* _TEXTO DADO_
================================

1.7.10

Tiempos de mudanza

Ayer, el día fue una locura de esas que no sabes muy bien cuándo se te ha ido de las manos. Pese a que el Chico Escritor insista en que vivo en otro planeta y por eso me entero de cosas que no existen y omito perfectamente las que sí están pasando, creo que el problema básico ha sido que no me entra en la cabeza que un sindicato deje a toda una ciudad paralizada con la que está cayendo, con las entrevistas de trabajo que se pierden, con la excusa perfecta para despedir a ese trabajador que es impecable pero hace unas semanas has decidido que sobra.

================================

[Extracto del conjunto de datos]
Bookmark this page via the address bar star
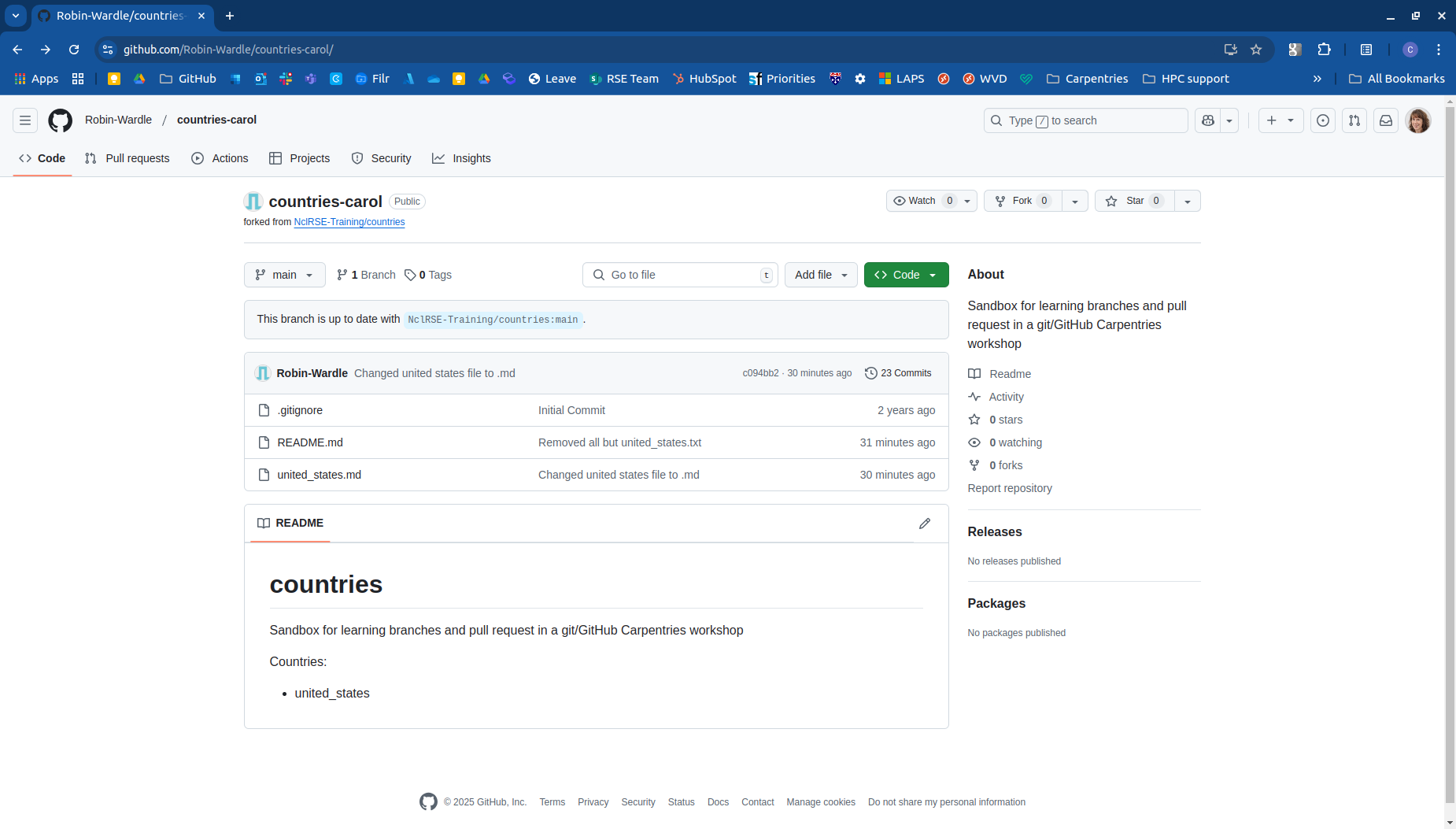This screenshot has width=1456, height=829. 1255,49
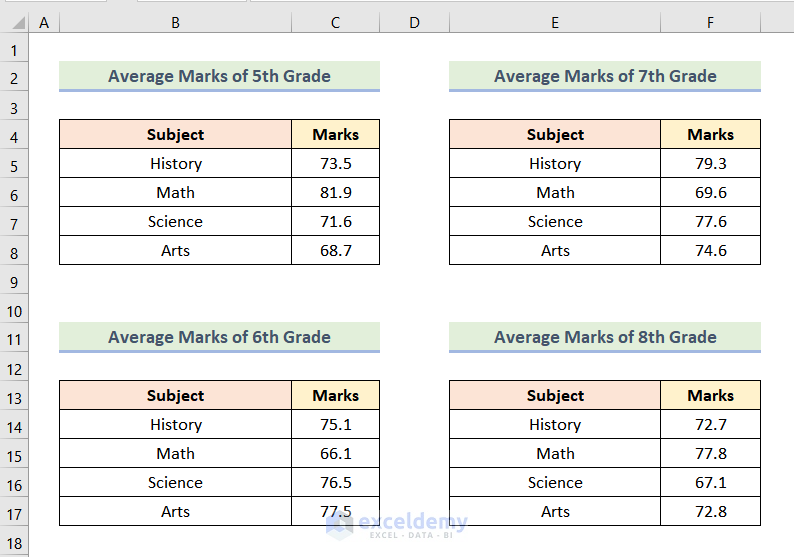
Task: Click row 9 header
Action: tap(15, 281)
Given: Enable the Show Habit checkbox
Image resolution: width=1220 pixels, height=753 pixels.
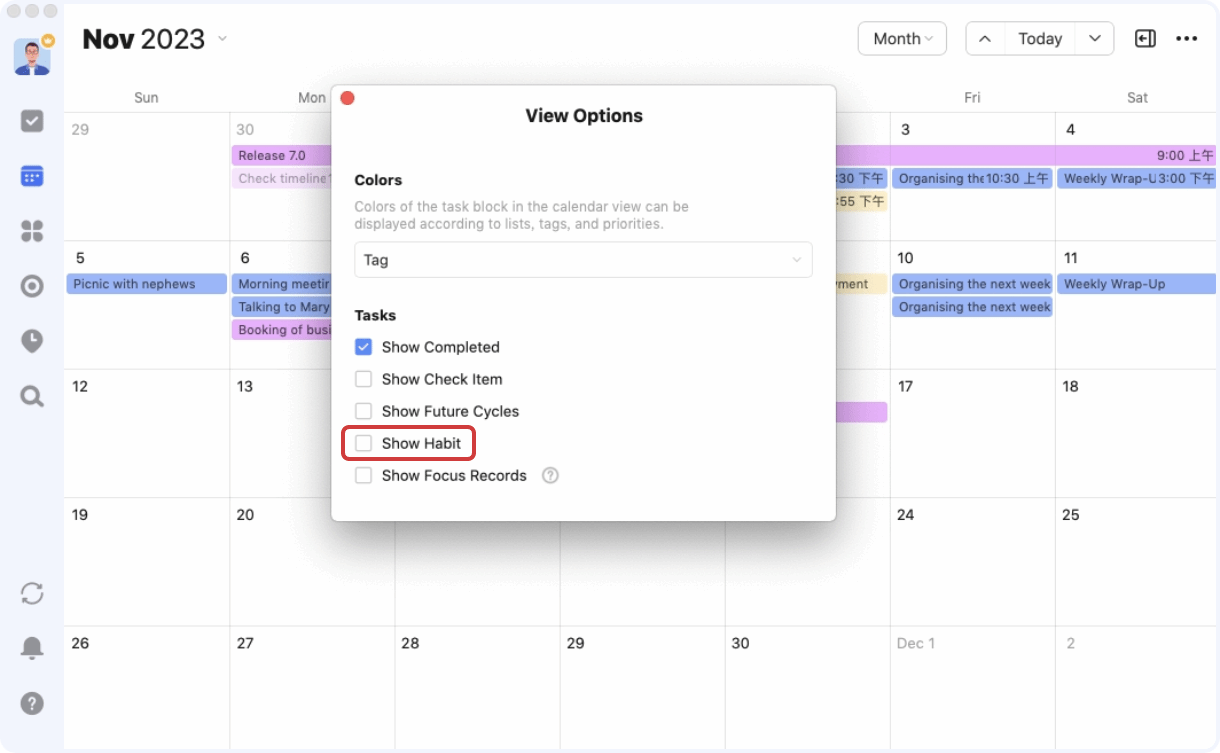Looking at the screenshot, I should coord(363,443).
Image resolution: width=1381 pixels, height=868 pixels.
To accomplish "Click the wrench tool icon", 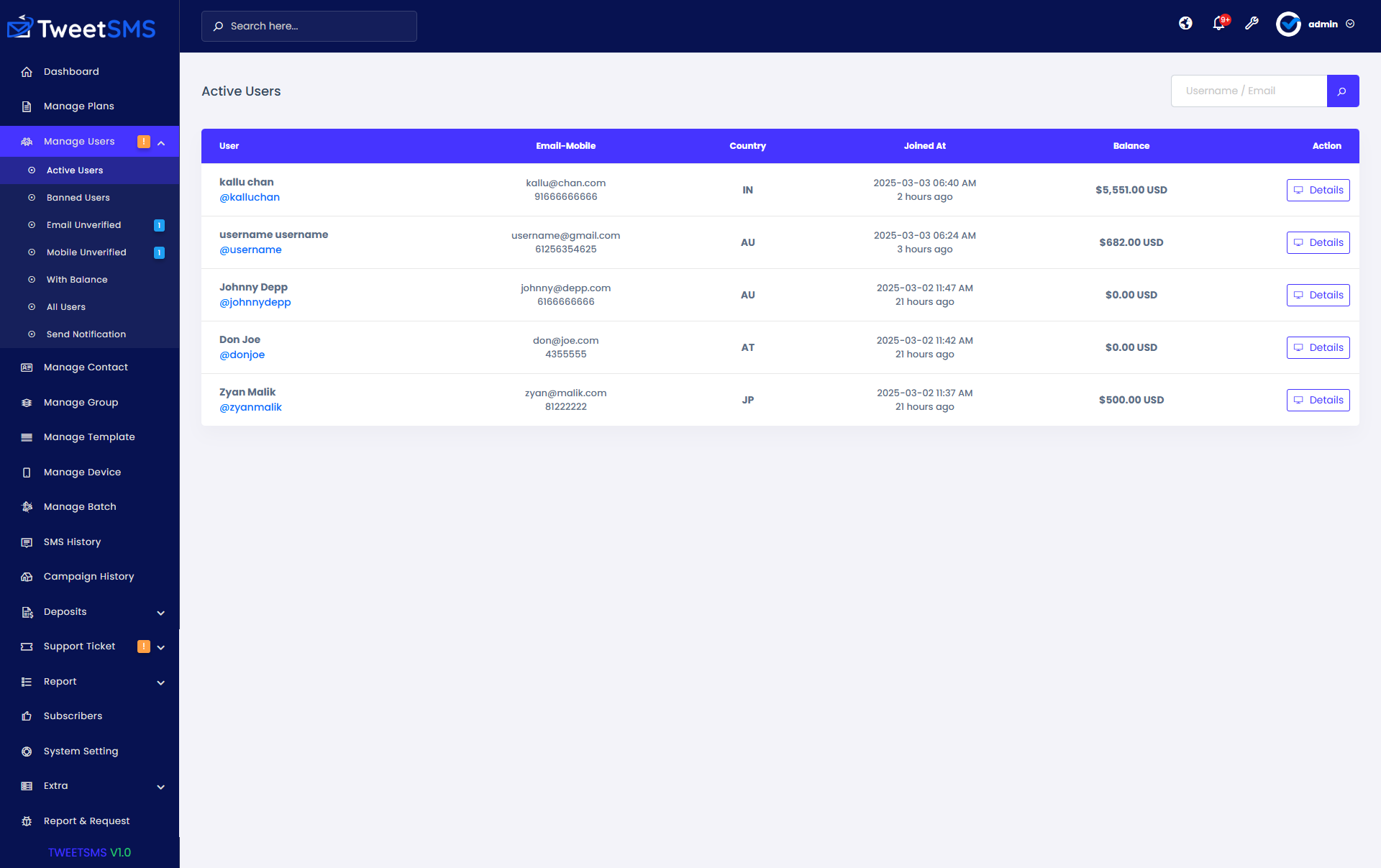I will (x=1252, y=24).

================================

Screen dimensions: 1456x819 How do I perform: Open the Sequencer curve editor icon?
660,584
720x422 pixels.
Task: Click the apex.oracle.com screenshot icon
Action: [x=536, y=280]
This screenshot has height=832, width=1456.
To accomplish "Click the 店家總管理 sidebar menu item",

================================

* _QUÉ HACER_
- A) Condense el párrafo de la entrada sobre tiempos de mudanza que empieza con "Ayer, el día fue una locura" y conserve sus hechos principales.
- B) Reproduzca literalmente el fragmento de la entrada sobre tiempos de mudanza que comienza en "Ayer, el día" y termina en "decidido que sobra.".

* _LISTA DE RESPUESTAS_
- A) Ayer fue un día caótico que se descontroló sin saber bien en qué momento. Aunque el Chico Escritor insiste en que vivo en otro planeta, que me entero de cosas que no existen y paso por alto las que sí ocurren, el problema de fondo es que no me cabe en la cabeza que un sindicato paralice toda una ciudad con lo mal que están las cosas. Eso hace que se pierdan entrevistas de trabajo y da la excusa perfecta para despedir a un trabajador impecable del que hace unas semanas se decidió que sobraba.

- B)
Ayer, el día fue una locura de esas que no sabes muy bien cuándo se te ha ido de las manos. Pese a que el Chico Escritor insista en que vivo en otro planeta y por eso me entero de cosas que no existen y omito perfectamente las que sí están pasando, creo que el problema básico ha sido que no me entra en la cabeza que un sindicato deje a toda una ciudad paralizada con la que está cayendo, con las entrevistas de trabajo que se pierden, con la excusa perfecta para despedir a ese trabajador que es impecable pero hace unas semanas has decidido que sobra.